Again, there is no genuinely uninformative option. At best, we can make a minimally informative and defensible choice that doesn't significantly influence the result.
If the data are so inadequate that out choice of prior really matters, our job as analysts is to clearly state/defend our assumptions and their influence on the results.

Summarizing posterior distributions

The posterior for model parameters may be "the answer" to an inference problem, but we often want a summary of the form $\theta = \theta_0 \pm \Delta\theta$.

This is interpreted as a statement about the marginal posterior of $\theta$, namely that $\theta$ is in the given credible interval with some (specified) probability.
Note that credible intervals are technically different from the confidence intervals that appear in non-Bayesian statistics, but in practice the terms are often used interchangeably.

Summarizing posterior distributions

There are several conventions in use for how to come up with an estimate and credible interval:

Most-probable value and interval (most intuitive)
Median and symmetric percentiles (simple)
Mean and symmetric interval (huh?)

And some things you probably shouldn't do (valid only in certain limits)

Mean and standard deviation
Intervals from differences in log-likelihood (or log-posterior)

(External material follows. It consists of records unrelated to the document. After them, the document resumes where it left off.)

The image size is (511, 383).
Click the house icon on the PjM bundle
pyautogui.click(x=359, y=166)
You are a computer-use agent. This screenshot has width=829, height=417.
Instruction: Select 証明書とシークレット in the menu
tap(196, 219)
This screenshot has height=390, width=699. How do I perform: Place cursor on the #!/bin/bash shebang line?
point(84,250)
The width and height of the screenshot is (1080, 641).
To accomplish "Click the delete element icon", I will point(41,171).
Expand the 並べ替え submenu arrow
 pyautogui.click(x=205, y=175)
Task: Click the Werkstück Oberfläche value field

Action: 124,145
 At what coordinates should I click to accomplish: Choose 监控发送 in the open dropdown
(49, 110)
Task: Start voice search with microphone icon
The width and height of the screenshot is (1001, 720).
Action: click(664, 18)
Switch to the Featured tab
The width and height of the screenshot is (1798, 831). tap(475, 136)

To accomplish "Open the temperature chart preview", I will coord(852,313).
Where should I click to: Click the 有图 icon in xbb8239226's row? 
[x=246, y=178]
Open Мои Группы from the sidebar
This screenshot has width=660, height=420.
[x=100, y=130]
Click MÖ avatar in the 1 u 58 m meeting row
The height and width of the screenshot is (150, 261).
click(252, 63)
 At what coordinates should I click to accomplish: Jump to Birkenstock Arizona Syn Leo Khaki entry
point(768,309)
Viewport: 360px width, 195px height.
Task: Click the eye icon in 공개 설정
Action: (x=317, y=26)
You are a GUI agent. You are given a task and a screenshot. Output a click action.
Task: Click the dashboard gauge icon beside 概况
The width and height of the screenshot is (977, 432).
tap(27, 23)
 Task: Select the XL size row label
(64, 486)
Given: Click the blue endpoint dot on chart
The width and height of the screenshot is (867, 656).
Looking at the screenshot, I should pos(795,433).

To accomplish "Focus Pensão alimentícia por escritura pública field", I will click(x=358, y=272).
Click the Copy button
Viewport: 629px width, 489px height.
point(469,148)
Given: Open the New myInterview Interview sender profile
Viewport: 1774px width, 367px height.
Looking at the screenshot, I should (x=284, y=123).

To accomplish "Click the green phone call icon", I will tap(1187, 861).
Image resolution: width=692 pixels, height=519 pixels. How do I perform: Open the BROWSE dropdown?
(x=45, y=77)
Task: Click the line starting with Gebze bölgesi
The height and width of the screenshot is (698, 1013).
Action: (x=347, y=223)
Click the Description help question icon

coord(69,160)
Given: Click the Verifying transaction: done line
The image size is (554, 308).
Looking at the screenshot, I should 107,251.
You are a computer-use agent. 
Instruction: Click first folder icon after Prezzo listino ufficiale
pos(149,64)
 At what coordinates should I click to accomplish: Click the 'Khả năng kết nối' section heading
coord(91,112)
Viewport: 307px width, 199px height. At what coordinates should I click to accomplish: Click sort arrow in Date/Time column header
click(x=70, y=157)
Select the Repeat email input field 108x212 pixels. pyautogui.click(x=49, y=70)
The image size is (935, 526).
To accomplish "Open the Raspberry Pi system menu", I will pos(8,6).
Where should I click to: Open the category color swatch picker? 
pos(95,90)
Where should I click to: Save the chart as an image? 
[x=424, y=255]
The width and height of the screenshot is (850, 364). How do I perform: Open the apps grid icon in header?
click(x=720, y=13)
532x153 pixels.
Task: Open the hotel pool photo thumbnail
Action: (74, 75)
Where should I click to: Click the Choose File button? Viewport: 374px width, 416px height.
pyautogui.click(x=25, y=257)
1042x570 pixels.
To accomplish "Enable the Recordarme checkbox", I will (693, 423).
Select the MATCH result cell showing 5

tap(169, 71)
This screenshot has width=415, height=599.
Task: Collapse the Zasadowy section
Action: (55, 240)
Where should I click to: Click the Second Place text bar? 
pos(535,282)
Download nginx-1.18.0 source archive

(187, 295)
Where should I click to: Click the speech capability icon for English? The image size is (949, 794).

Summarizing posterior distributions

1 . Most-probable value and interval

Summarizing posterior distributions

2 . Median and symmetric percentiles

Summarizing posterior distributions

3 . Mean and symmetric interval

Summarizing posterior distributions

Joint constraints (contours) for multiple parameters work the same way, although here only approach 1 really makes sense/is in wide use.

Summarizing posterior distributions

Another nice feature of the maximum-probability convention is that there is no artificial distinction between quoting a constraint and a limit.

Everything in this course is an inference

We've focussed on one task so far, but this framework applies any time we want to draw a conclusion from data.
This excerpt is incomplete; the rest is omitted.